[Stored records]
§ §
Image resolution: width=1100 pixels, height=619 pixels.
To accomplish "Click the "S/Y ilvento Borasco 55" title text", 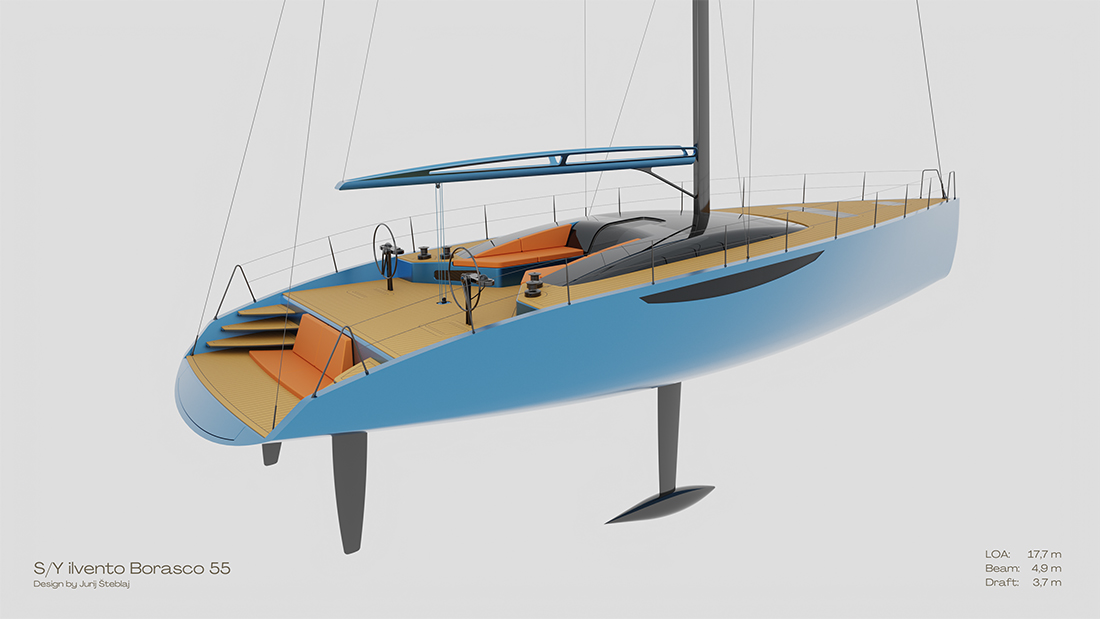I will click(x=131, y=568).
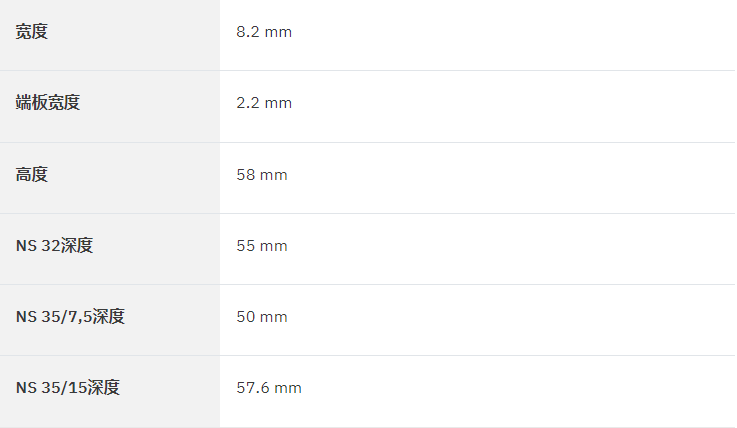
Task: Select the 2.2 mm end plate value
Action: coord(264,103)
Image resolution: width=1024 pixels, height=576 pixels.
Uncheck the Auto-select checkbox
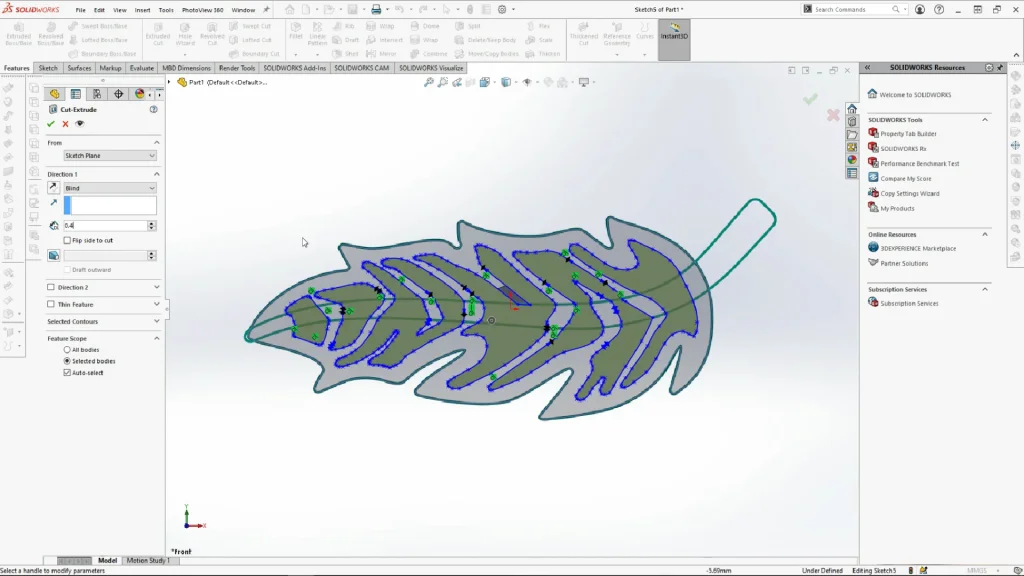67,372
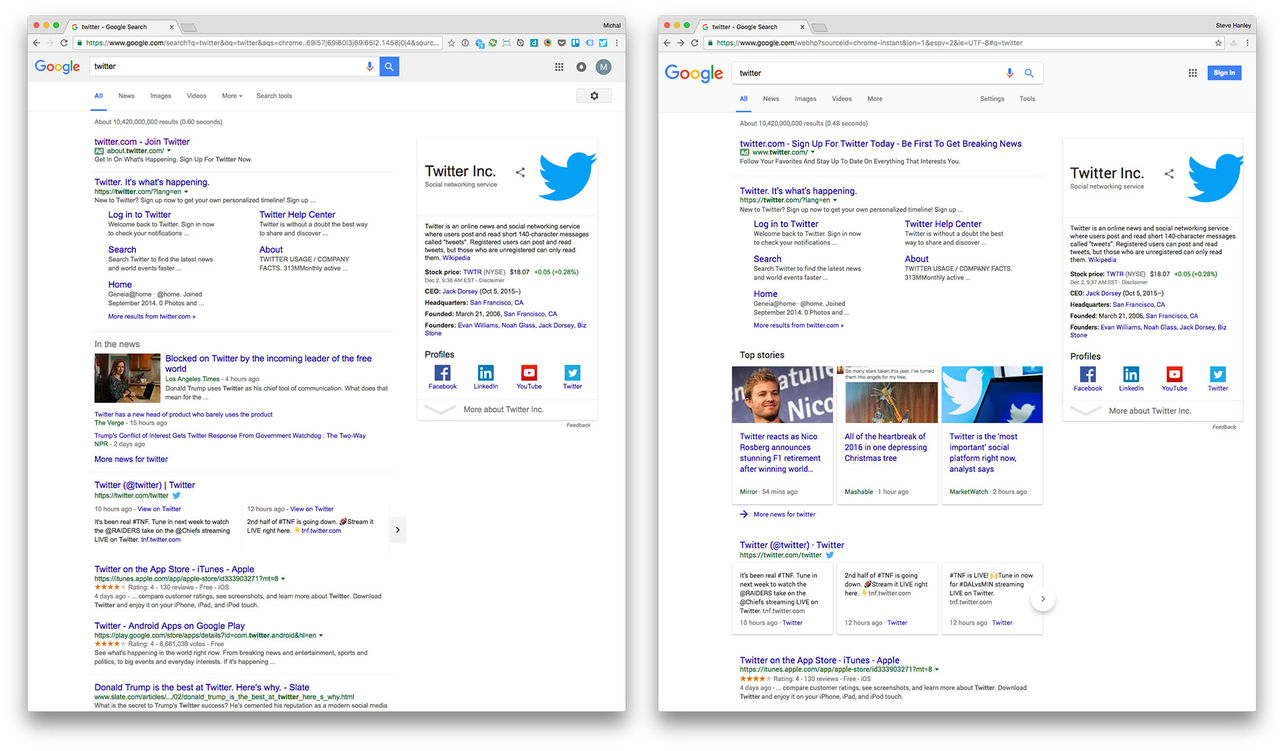
Task: Click the blue "Sign in" button
Action: click(1224, 73)
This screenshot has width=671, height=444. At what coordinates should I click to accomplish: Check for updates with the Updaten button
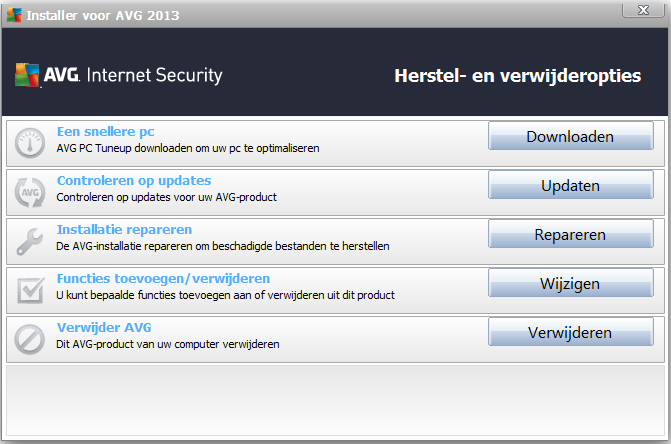click(570, 185)
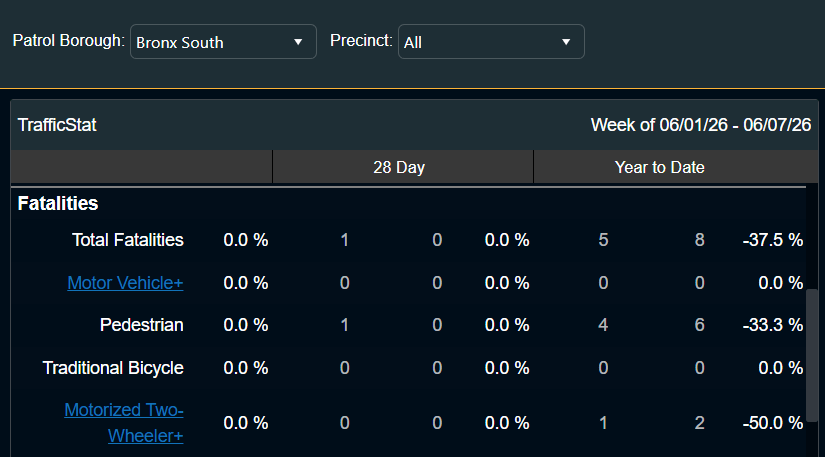Click the Patrol Borough label
This screenshot has width=825, height=457.
(68, 40)
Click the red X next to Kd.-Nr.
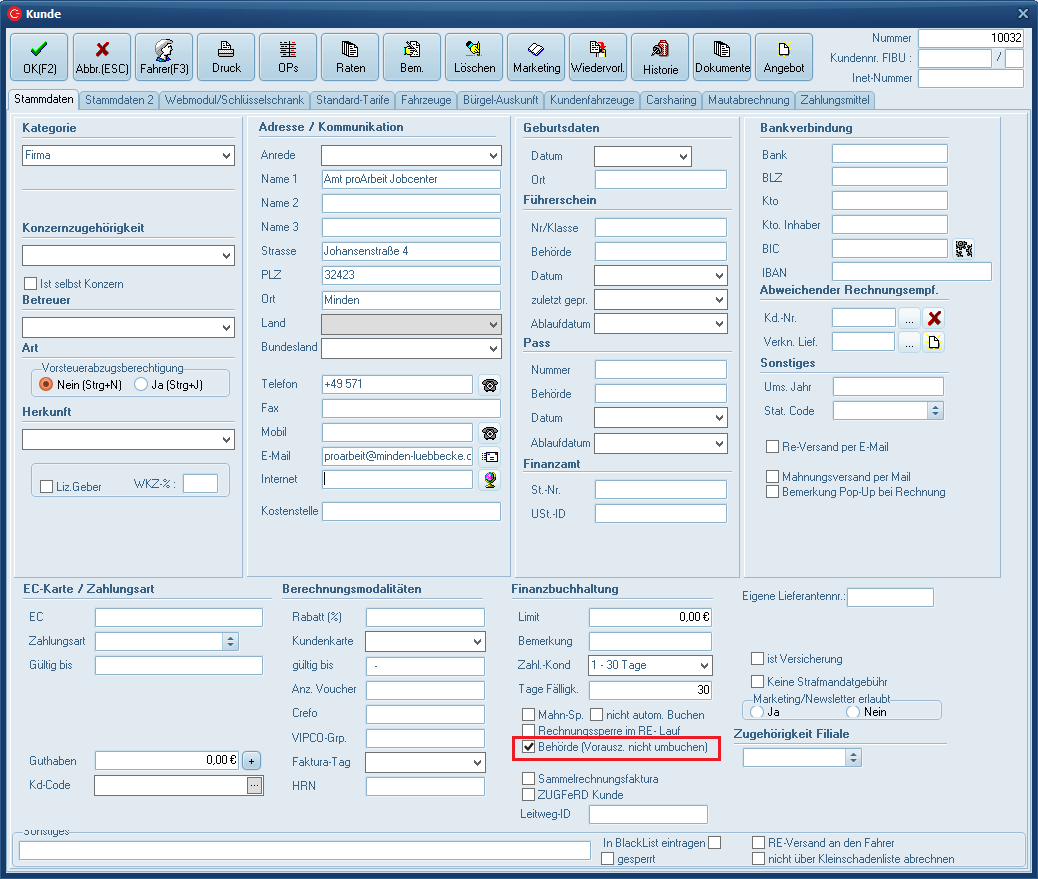This screenshot has width=1038, height=879. pyautogui.click(x=934, y=318)
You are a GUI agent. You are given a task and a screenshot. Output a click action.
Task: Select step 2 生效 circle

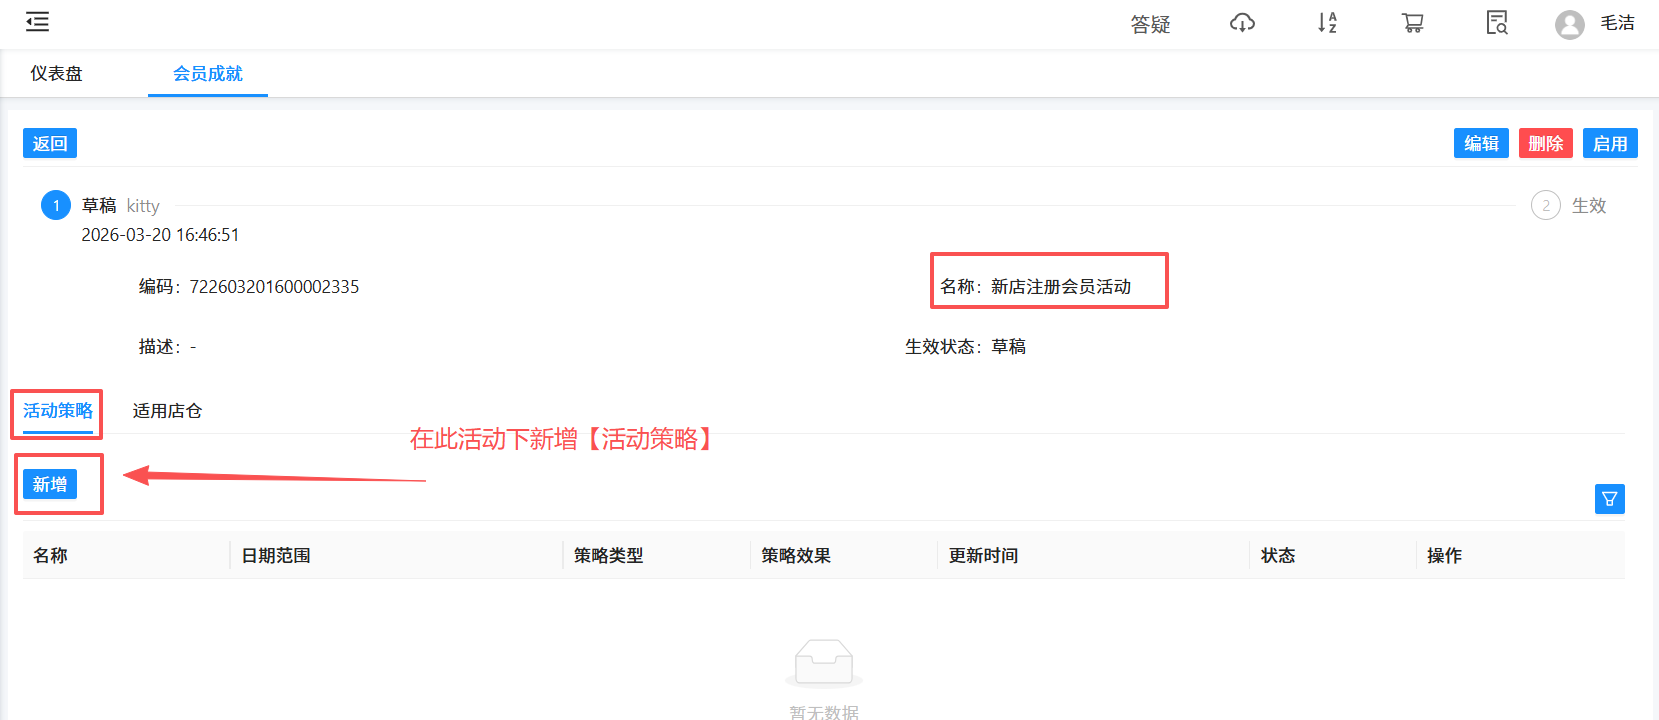[1546, 205]
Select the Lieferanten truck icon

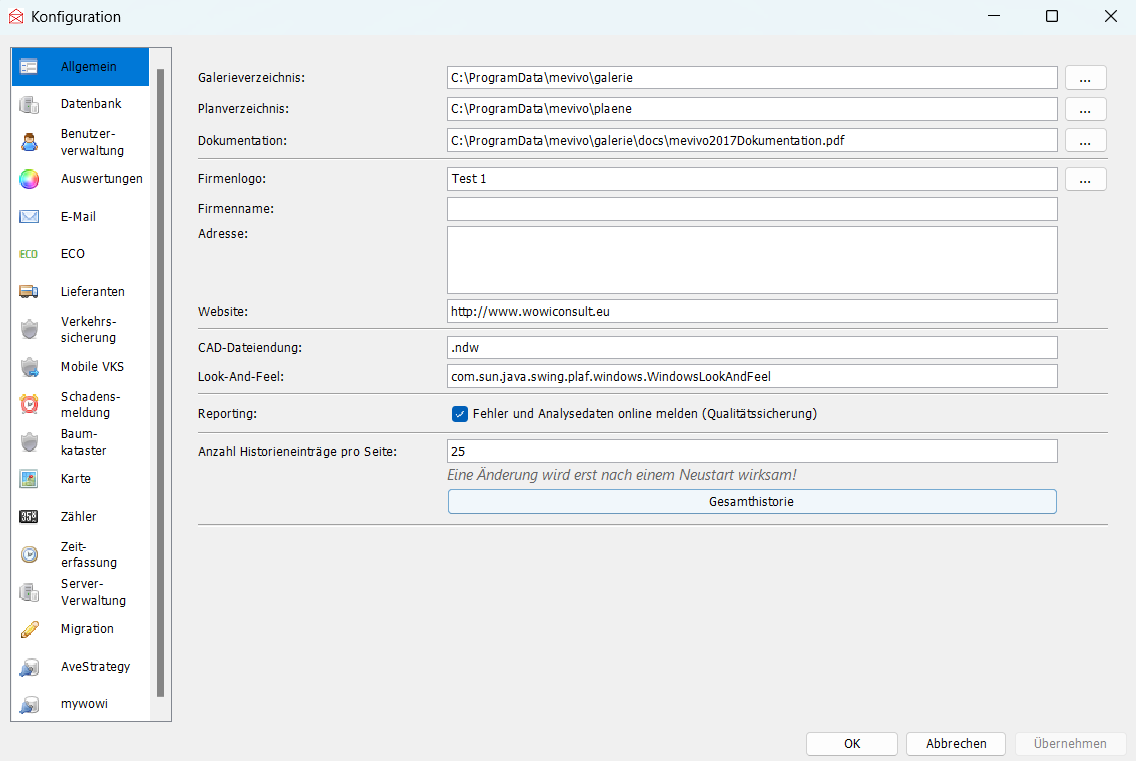[29, 292]
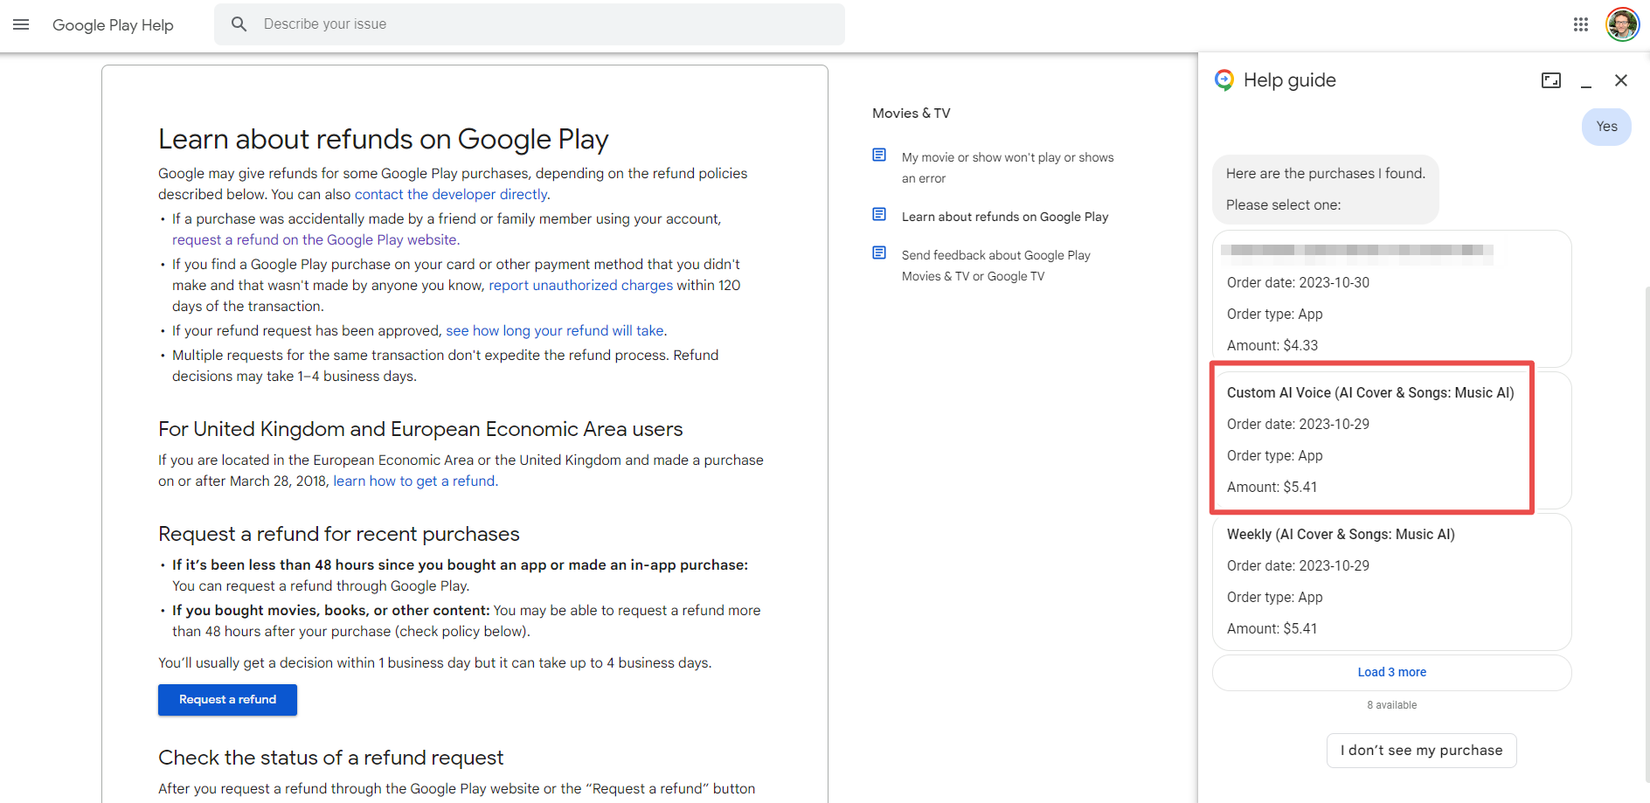Open the Google account profile avatar

pyautogui.click(x=1621, y=24)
§ §
**Problem statement:** Each line of the entries above that contains "resolution" is to be copied.

**Output below:**
Image resolution: width=1100 pixels, height=619 pixels.
Image resolution: width=1024 pixels, height=576 pixels.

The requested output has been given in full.